Microsoft’s senior technical women and executives also held closed-door sessions for the company’s GHC attendees, encouraging them to drive their careers forward and be the new spirit of our company. This message took on even greater resonance, among both the Microsoft and general attendees, when it was announced that Microsoft had just been named the most inspiring American company by Forbes magazine.
While such accolades are great, we know that for our company to continue to lead technological innovations and succeed in our transformative vision of “One Microsoft,” we will need more gender diversity on our research teams. Moreover, we can build those diverse teams only if the female talent is available, which means that we need to increase the number of women who are pursuing advanced degrees in computer science. We need to take direct action, like that of my fellow researchers—A. J. Brush, Jaeyeon Jung, Jaime Teevan, and Kathryn McKinley—who spent the conference helping PhD attendees prepare their poster presentations, find their dream jobs, publish their research, and pursue career opportunities.
But attracting more women to computing is an enormous task, one that is beyond the capabilities of any one company alone. Fortunately, the country’s top computer science institutions have banned together in the National Center for Women & Information Technology Academic Alliance (NCWIT AA), a broad partnership that includes academic, nonprofit, government, and industry members. These institutions will help us truly grow the pipeline of women innovators, which is why Microsoft Research is pleased to offer them project start-up assistance through the MSR NCWIT AA Seed Fund. The seed funds are designated for initiatives that recruit and retain women in computing and IT.

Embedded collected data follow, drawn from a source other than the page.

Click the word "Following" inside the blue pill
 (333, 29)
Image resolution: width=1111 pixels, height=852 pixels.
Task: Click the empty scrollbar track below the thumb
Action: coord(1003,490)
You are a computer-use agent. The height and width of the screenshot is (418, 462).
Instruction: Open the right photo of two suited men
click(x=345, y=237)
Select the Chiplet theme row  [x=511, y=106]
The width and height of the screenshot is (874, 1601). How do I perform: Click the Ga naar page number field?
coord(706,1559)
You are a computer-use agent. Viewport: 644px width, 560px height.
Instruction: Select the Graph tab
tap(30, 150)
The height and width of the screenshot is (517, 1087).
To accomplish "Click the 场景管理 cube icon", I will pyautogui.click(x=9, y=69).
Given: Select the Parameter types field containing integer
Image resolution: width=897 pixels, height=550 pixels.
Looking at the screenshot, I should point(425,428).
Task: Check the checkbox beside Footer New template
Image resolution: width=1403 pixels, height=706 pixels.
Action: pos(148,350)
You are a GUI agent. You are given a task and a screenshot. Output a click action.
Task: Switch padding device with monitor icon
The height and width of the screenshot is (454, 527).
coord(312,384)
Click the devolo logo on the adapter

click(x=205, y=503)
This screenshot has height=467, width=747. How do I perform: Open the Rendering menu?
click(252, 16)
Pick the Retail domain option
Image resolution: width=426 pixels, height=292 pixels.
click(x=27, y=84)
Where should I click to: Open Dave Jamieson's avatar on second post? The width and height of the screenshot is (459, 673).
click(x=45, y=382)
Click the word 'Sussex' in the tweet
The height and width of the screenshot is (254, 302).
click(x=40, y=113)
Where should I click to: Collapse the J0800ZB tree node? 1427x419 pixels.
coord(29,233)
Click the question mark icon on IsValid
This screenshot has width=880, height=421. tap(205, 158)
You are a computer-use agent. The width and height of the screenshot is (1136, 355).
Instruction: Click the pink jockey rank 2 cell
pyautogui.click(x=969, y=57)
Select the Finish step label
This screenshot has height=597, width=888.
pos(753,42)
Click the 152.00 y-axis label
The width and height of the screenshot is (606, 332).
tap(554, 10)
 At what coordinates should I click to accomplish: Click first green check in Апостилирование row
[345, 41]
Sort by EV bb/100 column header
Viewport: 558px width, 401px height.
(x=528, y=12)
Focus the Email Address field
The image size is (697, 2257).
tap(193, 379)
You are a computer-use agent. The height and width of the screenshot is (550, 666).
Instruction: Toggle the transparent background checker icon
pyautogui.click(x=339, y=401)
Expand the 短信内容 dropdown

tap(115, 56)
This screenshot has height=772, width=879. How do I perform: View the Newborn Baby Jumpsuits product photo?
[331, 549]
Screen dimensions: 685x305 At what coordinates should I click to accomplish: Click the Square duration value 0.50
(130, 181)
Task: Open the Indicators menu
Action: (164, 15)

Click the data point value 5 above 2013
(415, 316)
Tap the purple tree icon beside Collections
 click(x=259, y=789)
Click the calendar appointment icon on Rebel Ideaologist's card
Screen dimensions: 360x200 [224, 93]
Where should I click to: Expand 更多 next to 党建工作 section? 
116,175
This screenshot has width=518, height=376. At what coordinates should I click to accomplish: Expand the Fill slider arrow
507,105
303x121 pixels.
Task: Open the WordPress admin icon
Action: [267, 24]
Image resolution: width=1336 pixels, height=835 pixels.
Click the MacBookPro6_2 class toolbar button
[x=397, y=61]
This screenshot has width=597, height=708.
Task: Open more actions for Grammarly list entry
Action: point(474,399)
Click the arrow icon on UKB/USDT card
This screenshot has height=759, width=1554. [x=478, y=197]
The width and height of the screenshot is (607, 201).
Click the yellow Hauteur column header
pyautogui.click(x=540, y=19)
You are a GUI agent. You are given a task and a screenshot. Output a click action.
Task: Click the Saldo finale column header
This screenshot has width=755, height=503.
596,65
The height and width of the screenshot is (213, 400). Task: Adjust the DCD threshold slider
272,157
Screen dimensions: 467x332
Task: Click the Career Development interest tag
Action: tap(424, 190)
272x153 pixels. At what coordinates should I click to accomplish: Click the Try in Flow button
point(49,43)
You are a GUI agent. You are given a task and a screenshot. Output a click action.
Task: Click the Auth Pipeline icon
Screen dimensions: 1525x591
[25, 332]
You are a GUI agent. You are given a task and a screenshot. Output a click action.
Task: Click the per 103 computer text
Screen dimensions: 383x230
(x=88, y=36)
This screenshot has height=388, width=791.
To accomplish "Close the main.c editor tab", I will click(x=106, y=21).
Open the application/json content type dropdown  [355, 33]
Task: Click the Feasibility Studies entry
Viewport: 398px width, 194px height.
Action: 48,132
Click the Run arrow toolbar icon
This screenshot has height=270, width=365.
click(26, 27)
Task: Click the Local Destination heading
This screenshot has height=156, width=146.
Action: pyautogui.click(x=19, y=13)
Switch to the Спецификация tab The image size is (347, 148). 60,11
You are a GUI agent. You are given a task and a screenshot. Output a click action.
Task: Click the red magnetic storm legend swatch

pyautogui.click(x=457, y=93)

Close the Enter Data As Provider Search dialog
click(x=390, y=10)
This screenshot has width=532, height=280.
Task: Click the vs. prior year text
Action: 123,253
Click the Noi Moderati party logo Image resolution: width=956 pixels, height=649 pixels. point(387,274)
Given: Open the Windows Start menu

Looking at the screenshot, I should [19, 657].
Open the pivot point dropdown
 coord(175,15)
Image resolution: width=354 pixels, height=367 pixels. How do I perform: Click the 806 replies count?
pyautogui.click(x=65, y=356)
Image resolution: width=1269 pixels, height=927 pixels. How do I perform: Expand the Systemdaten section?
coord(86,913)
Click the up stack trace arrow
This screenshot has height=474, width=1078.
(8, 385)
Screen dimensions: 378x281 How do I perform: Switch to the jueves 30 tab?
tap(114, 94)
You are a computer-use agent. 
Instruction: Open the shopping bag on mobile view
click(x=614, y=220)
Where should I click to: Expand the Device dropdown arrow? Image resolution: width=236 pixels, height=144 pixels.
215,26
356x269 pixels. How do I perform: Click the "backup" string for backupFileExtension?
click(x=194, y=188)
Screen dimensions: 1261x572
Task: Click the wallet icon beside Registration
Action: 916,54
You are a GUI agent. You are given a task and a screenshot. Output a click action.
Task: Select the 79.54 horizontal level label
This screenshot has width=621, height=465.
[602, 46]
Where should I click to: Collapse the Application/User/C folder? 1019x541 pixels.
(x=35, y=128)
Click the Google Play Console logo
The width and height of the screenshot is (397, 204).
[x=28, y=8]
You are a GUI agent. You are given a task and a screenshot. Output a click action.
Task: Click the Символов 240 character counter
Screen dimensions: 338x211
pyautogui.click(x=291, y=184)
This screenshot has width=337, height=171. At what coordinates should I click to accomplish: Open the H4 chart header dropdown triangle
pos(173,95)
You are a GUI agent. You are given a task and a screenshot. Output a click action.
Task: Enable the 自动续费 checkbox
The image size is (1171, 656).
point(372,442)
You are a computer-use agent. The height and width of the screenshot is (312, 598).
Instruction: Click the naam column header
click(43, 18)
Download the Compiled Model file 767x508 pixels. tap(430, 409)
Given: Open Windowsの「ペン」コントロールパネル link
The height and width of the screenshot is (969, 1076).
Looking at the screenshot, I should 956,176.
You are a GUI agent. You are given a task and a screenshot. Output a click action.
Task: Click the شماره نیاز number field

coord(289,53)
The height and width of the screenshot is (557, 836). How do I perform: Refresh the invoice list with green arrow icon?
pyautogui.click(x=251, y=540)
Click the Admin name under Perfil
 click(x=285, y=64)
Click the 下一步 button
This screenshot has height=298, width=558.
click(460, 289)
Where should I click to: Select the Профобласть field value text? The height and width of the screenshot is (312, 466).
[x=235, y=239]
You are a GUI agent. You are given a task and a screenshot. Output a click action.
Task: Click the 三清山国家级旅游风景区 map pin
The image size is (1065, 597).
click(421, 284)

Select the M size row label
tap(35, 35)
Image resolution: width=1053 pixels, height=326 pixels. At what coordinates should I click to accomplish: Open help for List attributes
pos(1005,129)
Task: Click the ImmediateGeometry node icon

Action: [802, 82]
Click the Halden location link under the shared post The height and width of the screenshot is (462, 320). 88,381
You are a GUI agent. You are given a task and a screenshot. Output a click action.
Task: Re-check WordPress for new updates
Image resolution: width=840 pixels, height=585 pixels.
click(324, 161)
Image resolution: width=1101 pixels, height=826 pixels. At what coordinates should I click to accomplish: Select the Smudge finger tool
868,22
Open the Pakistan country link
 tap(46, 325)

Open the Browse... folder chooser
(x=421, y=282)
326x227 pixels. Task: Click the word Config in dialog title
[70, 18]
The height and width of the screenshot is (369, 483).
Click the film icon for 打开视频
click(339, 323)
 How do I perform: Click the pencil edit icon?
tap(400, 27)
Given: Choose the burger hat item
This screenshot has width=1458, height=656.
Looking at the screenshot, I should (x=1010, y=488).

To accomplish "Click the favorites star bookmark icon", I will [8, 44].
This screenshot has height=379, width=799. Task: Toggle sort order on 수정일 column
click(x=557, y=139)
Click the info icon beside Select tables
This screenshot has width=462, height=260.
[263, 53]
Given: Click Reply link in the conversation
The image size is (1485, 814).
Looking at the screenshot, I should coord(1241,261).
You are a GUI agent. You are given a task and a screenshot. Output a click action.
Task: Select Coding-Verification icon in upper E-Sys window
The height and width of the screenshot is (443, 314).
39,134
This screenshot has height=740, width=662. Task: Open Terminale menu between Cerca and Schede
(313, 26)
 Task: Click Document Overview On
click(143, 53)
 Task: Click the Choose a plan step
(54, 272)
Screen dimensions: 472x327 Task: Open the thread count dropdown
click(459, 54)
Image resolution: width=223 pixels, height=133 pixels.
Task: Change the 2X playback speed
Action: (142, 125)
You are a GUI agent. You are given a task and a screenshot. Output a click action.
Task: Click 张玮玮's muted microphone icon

My favorite part of the conference is spending time with the winners of the NCWIT Aspirations in Computing Award. This award recognizes female high school students who have the potential to become amazing computer scientists. These young women run summer camps to excite middle school girls about computer science through Aspire IT. We were excited to support this year’s camp leaders with Surface devices and Kodu Touch, which exposed young women to game development. On Wednesday we hosted a special session with past winners and Microsoft executives, and on Friday night we honored 60 winners across the United States at meet-up sessions in 12 of our Microsoft retail stores.
Pictured from left to right: Kinect aspiration winner Rochelle Willard from USC with Rane Johnson-Stempson and Rico Malvar from Microsoft Research.
On Saturday, we ended the conference by challenging attendees to “think big and drive forward” change in disaster response during the Grace Hopper Open Source Day. Free and open source software (FOSS) usage is becoming widespread, but learning how to contribute to an existing FOSS project or to release a new open source application can be daunting. Open Source Day enabled participants to spend time coding for an existing FOSS project or to get help starting their own community-developed software project. Our Microsoft Disaster Response Team led a group of young women working to create open source applications for disaster response.
This year’s GHC inspired not only me, but 4,600 other attendees, exciting us all to change the future of technology and women in computing. If every attendee would encourage and mentor just one budding female computer scientist, we could almost double the number women studying computer science today at US universities. I am extremely optimistic we will make a difference, and I can’t wait to see the technology innovations that women will drive.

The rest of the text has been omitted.